In understanding how religion can produce social change, Weber suggests religions and other
authority take one of three forms. One form is a charismatic leader in which people obey a religous
leader because of their personal qualities e.g. Jesus. If these charismatic leaders attract enough
followers they can bring about significant changes to societies in which they originate. Another form
is traditional, in which those who exercise a tradition and support the preservation and continuation
of existing values and social ties. These authorities give orders and expect to be obeyed. Through
generally conservative, this kind of authority can be responsible for change in the face of
modernising regimes. The authority of the Islamic leaders in Afghanistan and Iran are recent
examples.
However many sociologists criticize Weber. One being that some countries with large Calvinist
populations such as Norway and Sweden did not industrialise. Marshall however points out that
Weber did not claim Calvinists caused capitalism, he only suggested it was a major contributor to a
climate of change. Calvinist beliefs had to be supplemented by a certain level of technology, a skilled
and mobile workforce and rational models of law and bureaucracy. Marxist are also critical because
as Kautsky argued, capitalism predates Calvinism. He argued that early capitalists were attracted to
Calvinism because it made their interests appear legitimate. Aldridge highlights that charismatic
leadership can be unstable in that their movements often disintegrate once the charismatic leader
dies. Such leadership therefore does not significantly contribute to long-lasting social change.
Neo Marxist such as Gramsci also supports the idea that religion can cause social change. Gramsci
argued that religious beliefs and practices could develop that would support and guide challenges to
the ruling class because the church, like other cultural institutions was not directly under their control.

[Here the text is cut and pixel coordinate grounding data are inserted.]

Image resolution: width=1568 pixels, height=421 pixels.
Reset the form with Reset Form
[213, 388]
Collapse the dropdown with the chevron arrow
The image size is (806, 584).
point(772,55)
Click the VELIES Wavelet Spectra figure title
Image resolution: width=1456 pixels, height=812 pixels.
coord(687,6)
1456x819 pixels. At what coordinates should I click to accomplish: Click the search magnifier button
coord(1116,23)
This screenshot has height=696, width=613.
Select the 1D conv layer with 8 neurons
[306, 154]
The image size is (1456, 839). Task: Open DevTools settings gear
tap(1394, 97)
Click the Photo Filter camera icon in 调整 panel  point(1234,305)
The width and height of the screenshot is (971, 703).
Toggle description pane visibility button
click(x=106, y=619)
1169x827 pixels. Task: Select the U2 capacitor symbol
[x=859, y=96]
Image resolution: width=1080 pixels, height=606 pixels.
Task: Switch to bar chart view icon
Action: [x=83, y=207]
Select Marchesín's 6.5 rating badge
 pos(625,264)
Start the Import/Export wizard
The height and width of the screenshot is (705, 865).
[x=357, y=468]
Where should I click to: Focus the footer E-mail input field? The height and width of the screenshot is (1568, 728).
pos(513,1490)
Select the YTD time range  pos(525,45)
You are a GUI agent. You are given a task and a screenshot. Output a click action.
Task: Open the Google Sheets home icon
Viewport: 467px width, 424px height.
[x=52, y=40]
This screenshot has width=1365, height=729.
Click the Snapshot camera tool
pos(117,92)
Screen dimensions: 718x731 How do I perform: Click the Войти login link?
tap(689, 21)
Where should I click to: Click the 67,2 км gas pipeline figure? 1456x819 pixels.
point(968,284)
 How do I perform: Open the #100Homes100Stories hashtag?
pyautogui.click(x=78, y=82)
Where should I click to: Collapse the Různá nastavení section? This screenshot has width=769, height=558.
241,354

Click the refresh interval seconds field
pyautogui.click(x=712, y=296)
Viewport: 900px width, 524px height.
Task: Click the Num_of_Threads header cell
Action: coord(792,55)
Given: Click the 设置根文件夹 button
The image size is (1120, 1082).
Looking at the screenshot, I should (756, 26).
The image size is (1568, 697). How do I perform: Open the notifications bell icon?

Neo Marxist calls this degree of freedom that state institutions such as religious have from the direct
control of the dominant class relative autonomy. An example is in central and South American
countries such as Chilli, where the police and military have been used to crush opposition. Religion
here has become the only remaining outlet for dissent. This fusion of Christianity and Marxism is
known as the `liberation theology'/ in the 1960s, various radical groups and individuals merged from
within the catholic church and argued that it was Christian's duty to be involved in action leading to
economic and political liberation. These Catholics collaborated with Marxists in political and social
action.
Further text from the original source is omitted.